01 - Derita ke sekian kalinya
"Sinta! Sintal!" panggil ibu mertuaku, begitu nyaring dari luar kamar.
Aku yang baru saja hendak mengistirahatkan tubuh yang dari pagi sudah beraktivitas, seketika berdiri lagi dan berlari tergopoh-gopoh menghampiri Ibu mertuaku yang galak itu. Telat atau lelet saat dipanggil, bisa habis aku dimarahi olehnya. Dikata-katai menantu tidak tahu diri lah, pemalas lah.
Padahal siapa coba yang beres-beres rumah? Sampai mencuci baju semua orang di rumah, aku yang melakukannya. Jadi, di mana letak malas yang Ibu maksud? Tapi, aku tak berani mengatakan itu di depan Ibu. Cukup aku pendam dalam hati atau kucurahkan pada Mas Aji, suamiku.
"Iya, Bu? Kenapa?" tanyaku begitu bertemu Ibu di meja makan.
Mataku terbelakak kaget ketika melihat piring berisi lauk yang aku buat, sudah bersih tak bersisa.
"I-Ibu, kok ikan sama tumis kangkungnya dihabisin? Sinta kan belum makan, Bu," protesku pada Ibu.
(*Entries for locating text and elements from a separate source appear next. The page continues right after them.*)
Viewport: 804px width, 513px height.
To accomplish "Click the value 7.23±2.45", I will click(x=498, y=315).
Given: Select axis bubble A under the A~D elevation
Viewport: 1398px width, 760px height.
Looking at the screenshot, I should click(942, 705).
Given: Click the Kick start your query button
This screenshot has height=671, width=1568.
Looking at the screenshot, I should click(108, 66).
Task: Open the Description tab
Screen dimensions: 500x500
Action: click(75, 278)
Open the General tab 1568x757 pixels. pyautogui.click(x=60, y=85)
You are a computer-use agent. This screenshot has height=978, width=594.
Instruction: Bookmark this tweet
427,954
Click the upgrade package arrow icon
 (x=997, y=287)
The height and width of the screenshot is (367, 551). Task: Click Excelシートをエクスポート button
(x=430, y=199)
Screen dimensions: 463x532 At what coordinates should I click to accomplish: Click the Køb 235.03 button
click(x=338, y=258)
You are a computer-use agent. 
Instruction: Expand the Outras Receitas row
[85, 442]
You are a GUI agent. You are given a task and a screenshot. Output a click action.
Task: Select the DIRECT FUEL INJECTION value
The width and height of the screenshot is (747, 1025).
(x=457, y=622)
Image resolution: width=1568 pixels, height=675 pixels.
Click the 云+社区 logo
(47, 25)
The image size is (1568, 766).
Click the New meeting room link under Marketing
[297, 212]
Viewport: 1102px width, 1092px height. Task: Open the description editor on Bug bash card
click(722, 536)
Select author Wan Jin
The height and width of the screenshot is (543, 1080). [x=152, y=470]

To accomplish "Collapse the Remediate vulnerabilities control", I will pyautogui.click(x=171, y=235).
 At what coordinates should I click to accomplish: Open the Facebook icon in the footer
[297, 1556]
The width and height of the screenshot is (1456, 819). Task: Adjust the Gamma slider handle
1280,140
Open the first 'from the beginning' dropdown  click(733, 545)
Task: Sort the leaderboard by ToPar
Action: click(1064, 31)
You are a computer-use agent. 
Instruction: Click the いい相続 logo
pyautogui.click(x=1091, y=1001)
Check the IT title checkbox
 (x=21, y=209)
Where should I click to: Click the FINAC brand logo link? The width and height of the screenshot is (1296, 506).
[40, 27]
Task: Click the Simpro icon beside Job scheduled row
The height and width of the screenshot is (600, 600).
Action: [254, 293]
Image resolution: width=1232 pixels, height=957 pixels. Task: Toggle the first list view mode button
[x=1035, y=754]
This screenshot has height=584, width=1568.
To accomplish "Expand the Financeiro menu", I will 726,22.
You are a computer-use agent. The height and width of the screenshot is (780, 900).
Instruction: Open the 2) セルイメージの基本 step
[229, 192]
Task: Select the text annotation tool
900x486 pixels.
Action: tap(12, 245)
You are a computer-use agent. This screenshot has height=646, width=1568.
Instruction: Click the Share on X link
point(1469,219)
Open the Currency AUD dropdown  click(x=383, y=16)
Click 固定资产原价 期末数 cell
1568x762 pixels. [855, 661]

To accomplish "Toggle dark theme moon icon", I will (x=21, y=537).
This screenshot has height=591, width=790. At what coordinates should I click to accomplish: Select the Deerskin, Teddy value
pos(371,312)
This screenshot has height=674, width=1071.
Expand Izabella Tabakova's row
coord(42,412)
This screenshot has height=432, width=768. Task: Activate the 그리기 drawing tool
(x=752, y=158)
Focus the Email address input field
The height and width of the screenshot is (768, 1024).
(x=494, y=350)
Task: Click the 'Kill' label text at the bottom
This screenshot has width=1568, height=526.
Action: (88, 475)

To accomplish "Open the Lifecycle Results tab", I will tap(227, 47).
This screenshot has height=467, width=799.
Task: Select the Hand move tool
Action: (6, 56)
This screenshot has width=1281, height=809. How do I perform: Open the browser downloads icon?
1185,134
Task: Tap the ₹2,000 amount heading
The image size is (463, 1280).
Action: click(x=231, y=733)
"Halah! Kamu makan nanti saja. Atau masak mi instan saja," sahut Ibu ketus. "Lain kali, makanya masak lebih banyak supaya kamu kebagian juga. Udah tahu di rumah ini jiwanya banyak, kamu masak sedikit."
Di dalam rumah yang aku tinggali, tak hanya ada aku dan Ibu saja. Ada pula adik iparku perempuan yang masih SMA dan kakak ipar janda yang hobinya berdandan. Seperti sekarang ini. Mau makan saja, wajahnya sudah dipolesi berbagai make-up yang tak aku ketahui namanya. Yang jelas, wajah Mbak Layla terlihat seperti badut.
"Apa? Kenapa bengong lihatin aku?" sentak Mbak Layla, membuatku tersadar dari lamunannya.
Aku ingin sekali menertawakan dandanannya, tapi begitu matanya menatap bengis ke arahku, kuurangkan saja.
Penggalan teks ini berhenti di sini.